■ Text under study:
======

New Sensor Design for Early Single-Cell Cancer Diagnosis
ECE Assistant Professors Siddhartha Ghosh, Marco Colangelo, and Associate Professor Cristian Cassella published their research on “Topologically enhanced guided acoustic wave sensors” in Physical Review Applied.
From magnetic bits in next-generation supercomputers to individual cancer cells requiring early diagnosis, society’s need to detect ever-smaller targets is rapidly growing. Over the past decades, numerous sensors based on micro- and nanoelectromechanical devices have emerged, offering unique advantages for inertial, chemical, and other types of sensing. However, these devices typically suffer from a fundamental limitation: when tasked with detecting parameters localized within just a few square micrometers, they exhibit either poor sensitivity or poor resolution.
Researchers from Northeastern University and Politecnico di Milano have developed a breakthrough sensor design that recreates exotic features originally discovered in topological systems within condensed matter physics, enabling the detection of highly localized parameters of interest with unprecedented sensitivity and resolution.

======

■ Material supplied:
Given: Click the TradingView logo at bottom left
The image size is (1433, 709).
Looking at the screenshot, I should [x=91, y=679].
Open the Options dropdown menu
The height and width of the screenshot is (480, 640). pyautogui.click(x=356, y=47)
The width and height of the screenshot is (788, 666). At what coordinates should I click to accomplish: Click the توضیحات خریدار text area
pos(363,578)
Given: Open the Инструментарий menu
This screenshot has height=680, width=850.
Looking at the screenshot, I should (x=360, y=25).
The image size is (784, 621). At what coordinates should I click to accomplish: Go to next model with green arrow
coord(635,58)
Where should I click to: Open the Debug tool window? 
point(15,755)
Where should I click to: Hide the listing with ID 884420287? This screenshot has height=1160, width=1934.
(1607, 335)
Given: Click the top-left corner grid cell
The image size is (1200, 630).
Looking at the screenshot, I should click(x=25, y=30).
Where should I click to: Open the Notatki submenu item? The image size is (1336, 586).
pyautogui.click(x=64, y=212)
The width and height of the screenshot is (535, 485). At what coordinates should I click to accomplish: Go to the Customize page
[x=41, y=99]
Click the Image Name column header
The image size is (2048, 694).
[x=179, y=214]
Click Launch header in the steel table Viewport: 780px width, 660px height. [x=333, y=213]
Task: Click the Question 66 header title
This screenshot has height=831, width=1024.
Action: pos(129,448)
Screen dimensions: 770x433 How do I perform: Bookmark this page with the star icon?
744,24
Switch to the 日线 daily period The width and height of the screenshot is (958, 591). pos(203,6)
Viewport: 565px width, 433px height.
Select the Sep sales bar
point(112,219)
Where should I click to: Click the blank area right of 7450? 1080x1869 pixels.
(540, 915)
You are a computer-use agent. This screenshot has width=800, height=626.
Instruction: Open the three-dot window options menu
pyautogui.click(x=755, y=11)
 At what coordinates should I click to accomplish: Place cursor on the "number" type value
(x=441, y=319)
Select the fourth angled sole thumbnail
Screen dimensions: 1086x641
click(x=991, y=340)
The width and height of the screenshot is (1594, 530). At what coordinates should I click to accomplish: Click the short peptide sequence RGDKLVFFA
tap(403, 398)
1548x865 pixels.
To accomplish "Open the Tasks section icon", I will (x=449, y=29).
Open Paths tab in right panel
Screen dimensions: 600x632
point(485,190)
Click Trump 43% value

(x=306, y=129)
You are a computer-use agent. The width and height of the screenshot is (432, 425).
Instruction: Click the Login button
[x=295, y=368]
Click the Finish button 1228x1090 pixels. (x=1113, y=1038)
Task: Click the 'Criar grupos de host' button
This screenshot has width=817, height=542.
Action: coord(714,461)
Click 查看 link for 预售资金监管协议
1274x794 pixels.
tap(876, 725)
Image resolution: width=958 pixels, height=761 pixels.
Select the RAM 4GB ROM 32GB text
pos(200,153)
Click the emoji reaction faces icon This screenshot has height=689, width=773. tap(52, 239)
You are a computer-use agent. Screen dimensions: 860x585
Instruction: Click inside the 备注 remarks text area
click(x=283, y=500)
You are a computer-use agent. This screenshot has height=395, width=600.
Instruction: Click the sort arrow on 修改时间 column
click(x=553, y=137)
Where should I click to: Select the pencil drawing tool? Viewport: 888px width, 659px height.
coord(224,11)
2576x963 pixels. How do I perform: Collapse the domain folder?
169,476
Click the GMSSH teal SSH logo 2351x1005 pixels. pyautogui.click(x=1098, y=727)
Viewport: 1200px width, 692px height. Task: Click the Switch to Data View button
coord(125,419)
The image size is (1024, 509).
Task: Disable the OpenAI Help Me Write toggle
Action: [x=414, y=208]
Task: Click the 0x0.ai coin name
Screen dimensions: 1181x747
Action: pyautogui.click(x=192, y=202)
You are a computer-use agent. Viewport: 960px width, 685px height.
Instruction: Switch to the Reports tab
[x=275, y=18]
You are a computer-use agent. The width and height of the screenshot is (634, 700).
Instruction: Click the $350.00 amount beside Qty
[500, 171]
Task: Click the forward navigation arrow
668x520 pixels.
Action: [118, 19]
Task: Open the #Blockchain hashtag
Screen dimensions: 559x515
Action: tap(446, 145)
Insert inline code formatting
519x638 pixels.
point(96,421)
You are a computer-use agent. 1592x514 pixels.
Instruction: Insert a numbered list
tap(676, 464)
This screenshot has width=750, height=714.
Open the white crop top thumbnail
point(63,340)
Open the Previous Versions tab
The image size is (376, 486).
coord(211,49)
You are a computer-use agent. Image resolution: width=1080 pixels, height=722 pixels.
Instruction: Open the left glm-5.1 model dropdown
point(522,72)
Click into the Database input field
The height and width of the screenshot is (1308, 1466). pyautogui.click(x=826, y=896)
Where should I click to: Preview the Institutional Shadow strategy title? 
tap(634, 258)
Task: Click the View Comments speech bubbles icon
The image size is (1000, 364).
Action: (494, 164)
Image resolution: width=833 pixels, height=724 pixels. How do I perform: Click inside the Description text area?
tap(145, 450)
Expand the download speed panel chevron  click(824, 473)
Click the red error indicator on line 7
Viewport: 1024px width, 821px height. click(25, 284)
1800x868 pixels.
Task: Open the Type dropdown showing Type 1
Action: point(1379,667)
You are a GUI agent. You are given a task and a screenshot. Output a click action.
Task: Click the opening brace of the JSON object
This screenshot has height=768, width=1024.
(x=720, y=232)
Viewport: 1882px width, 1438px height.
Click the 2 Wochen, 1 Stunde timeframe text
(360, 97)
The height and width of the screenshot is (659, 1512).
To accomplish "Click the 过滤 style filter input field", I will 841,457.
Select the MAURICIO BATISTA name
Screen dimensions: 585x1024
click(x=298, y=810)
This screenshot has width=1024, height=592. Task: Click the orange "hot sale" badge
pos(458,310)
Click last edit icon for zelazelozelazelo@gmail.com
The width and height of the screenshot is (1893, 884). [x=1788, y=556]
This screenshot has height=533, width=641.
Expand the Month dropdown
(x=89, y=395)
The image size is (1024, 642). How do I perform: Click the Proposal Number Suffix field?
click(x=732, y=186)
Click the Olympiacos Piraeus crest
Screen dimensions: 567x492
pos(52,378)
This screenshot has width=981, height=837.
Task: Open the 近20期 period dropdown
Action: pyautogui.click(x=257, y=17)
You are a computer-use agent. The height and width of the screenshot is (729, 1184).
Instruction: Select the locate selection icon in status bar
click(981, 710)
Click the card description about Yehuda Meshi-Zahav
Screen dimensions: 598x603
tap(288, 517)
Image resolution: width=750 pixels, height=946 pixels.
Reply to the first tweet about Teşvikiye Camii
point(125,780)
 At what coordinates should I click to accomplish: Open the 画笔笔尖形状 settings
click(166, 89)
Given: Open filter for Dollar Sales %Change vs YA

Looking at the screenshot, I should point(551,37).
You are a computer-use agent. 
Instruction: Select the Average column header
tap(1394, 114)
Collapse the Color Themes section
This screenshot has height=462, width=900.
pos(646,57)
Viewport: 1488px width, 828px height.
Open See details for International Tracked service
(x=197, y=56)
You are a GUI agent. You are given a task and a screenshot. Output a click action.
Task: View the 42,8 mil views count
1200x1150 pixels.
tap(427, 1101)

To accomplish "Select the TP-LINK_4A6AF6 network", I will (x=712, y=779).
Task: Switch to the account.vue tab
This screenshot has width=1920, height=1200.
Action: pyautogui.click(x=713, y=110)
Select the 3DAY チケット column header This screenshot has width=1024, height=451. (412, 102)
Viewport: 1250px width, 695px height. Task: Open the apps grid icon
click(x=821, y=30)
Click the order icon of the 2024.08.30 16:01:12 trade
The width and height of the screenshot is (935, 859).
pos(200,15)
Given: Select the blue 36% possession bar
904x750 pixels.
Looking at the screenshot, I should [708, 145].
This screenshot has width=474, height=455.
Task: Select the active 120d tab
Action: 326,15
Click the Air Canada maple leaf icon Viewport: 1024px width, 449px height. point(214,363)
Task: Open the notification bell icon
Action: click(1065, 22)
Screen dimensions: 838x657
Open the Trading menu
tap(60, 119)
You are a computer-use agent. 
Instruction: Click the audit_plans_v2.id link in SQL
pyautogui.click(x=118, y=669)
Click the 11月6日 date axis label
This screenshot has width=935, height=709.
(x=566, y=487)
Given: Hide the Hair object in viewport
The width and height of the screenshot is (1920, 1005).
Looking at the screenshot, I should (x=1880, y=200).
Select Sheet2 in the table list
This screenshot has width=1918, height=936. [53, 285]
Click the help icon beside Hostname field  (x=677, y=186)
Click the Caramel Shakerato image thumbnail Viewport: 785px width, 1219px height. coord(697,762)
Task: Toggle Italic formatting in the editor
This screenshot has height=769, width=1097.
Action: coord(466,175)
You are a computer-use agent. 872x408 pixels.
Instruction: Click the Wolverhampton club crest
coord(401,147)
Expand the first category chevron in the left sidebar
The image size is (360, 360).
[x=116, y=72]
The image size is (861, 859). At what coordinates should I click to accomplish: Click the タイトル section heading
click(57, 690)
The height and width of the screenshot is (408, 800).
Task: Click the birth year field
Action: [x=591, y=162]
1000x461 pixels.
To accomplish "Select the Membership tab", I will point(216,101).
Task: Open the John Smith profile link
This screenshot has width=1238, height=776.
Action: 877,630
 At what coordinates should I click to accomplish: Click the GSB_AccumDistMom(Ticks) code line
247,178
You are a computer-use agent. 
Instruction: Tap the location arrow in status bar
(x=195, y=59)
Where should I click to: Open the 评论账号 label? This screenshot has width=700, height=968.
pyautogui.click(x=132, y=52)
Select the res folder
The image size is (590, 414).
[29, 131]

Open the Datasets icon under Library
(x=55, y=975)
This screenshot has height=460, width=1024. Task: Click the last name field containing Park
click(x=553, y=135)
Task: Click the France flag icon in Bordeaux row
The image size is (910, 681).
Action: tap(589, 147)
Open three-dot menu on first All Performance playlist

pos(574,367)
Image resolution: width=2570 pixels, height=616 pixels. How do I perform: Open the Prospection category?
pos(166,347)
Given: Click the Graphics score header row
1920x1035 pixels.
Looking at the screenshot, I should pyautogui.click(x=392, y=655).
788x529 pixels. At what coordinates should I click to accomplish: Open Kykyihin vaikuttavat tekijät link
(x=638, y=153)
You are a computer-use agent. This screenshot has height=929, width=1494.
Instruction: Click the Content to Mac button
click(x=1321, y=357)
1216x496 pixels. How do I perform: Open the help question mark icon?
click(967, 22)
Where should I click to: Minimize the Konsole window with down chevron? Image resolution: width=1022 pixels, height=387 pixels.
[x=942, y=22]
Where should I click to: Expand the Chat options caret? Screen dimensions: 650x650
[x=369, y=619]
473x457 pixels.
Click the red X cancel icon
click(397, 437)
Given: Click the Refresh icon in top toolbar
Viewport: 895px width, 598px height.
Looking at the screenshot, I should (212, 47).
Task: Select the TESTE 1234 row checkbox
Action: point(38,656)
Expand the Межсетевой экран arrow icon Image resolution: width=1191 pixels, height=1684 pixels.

======

■ Prompt A:
Answer these questions using the article on the new sensor design for single-cell cancer diagnosis:
(i) In which journal was the research published?
(ii) Which two targets are given as examples of the ever-smaller things society needs to detect?
(iii) Researchers from which two institutions developed the sensor design?
■ Prompt B: Echo the passage of the sensor-design article from "From magnetic bits" up to and including "or poor resolution.".
■ Prompt C: Proceed with the article on the new cancer-diagnosis sensor design from where it stops.

■ Your response A:
(i) Physical Review Applied
(ii) Magnetic bits in next-generation supercomputers and individual cancer cells requiring early diagnosis
(iii) Northeastern University and Politecnico di Milano

■ Your response B:
From magnetic bits in next-generation supercomputers to individual cancer cells requiring early diagnosis, society’s need to detect ever-smaller targets is rapidly growing. Over the past decades, numerous sensors based on micro- and nanoelectromechanical devices have emerged, offering unique advantages for inertial, chemical, and other types of sensing. However, these devices typically suffer from a fundamental limitation: when tasked with detecting parameters localized within just a few square micrometers, they exhibit either poor sensitivity or poor resolution.

■ Your response C:
Their device, termed the topological guided acoustic wave (tGAW) sensor, overcomes the long-standing trade-off that plagues conventional micro- and nanoelectromechanical sensors: reducing the device’s dimensions improves sensitivity to localized parameters but simultaneously increases noise, thereby degrading the limit of detection. The tGAW sensor circumvents this trade-off by demonstrating piezoelectric transduction of topological interface states at the microscale. These states can confine and concentrate energy within a miniaturized region without requiring the entire device to be miniaturized—thus avoiding the performance and power-handling degradations associated with scaling, which otherwise lead to higher thermomechanical noise in conventional devices.
The research team demonstrated the tGAW device for infrared sensing, achieving more than a fourfold increase in sensitivity to absorbed power and over two orders of magnitude improvement in the limit of detection compared to conventional (non-topological) vibration modes.
This work opens new possibilities for chip-scale sensors in emerging applications that demand the detection of highly localized parameters, including early cancer diagnosis through single-cell analysis, readout of high-density magnetic memory devices, and the development of more sensitive infrared camera pixels for security and environmental monitoring.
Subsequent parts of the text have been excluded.